___ ENTRIES PROVIDED ___

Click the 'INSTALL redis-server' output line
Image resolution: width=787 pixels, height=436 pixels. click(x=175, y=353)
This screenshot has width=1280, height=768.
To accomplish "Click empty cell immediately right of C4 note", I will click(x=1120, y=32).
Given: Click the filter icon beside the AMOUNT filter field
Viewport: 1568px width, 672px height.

___

— TASK STATEMENT —
Repeat only the tail of the entries, exactly: the line containing "Given: Click the" and every line after it, to the end.

— RESULT OF THE EXERCISE —
Given: Click the filter icon beside the AMOUNT filter field
Viewport: 1568px width, 672px height.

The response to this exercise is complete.